I laughed, thinking he wanted to fight. “An ass kicking in your thirties isn’t gonna be any different than it was when we were kids.”
His expression wavered a bit, but it didn’t completely fold. “Not what I was talking about.”
I didn’t say anything.
“Shayna would be open to a settlement,” he said.
“I’ll bet she would be.”
“Don’t discount it, Deuce,” Billy said. “You can make all this go away. You give me a number and we’ll work from it.”
“Two,” I said.
His features scrunched together. “Two? Hundred? Thousand? Two what?”
“Two seconds to get the hell out of my driveway.”

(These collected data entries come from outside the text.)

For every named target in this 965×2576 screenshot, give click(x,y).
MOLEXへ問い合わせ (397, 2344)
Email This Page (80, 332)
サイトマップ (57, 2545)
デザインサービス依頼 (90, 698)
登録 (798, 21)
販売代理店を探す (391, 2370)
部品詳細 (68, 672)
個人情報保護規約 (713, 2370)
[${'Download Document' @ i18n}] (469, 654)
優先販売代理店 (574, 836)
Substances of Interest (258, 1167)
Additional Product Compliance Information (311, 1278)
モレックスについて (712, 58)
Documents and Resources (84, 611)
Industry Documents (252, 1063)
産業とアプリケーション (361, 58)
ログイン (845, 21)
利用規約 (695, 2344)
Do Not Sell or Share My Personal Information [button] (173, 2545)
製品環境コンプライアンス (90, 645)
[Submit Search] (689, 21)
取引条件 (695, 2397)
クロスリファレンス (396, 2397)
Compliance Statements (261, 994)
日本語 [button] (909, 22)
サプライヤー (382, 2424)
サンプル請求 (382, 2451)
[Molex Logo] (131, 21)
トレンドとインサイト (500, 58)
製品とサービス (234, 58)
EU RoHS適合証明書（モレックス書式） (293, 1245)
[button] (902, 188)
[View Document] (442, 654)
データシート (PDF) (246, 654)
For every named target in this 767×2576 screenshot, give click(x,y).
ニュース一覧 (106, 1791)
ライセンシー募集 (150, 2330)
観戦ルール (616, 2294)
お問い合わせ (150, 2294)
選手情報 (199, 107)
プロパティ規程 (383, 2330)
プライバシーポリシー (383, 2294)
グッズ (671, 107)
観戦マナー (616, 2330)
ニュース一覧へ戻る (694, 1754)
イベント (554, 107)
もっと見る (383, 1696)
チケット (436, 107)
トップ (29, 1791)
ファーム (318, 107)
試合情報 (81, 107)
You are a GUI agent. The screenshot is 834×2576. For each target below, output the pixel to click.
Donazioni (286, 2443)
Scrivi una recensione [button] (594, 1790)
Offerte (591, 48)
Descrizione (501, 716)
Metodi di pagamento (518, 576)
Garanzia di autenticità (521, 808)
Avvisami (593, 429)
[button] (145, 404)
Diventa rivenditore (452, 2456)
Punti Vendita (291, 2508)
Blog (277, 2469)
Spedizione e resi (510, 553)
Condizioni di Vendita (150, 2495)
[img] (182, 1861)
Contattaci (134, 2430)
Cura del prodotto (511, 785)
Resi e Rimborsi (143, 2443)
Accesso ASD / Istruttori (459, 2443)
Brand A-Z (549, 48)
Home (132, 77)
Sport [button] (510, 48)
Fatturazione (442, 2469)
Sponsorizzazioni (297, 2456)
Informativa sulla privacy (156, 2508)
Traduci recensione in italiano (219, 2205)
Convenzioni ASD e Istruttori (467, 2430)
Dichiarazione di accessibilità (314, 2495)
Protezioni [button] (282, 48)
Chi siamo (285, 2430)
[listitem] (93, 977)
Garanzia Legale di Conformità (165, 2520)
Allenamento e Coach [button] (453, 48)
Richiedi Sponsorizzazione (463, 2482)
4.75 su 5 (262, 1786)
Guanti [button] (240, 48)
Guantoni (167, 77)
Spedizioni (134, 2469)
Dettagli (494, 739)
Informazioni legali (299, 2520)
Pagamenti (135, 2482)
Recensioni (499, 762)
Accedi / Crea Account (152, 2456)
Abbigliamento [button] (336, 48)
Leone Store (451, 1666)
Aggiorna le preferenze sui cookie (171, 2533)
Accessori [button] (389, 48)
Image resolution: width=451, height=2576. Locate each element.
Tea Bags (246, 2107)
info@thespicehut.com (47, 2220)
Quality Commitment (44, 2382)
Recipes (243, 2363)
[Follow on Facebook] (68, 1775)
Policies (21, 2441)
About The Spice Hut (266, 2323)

He started backing down the driveway.
“And if you wear those boots over here again, I’m calling animal control.”
His mouth twitched in anger; he turned on those boots and got in his car.
A settlement? Did I look that stupid? There was zero doubt in my mind that he and Shayna had something going on and somehow I’d landed in the middle of it.
As I walked back up to the house and waved at Carly in the window, I was determined to find out what exactly I was in the middle of.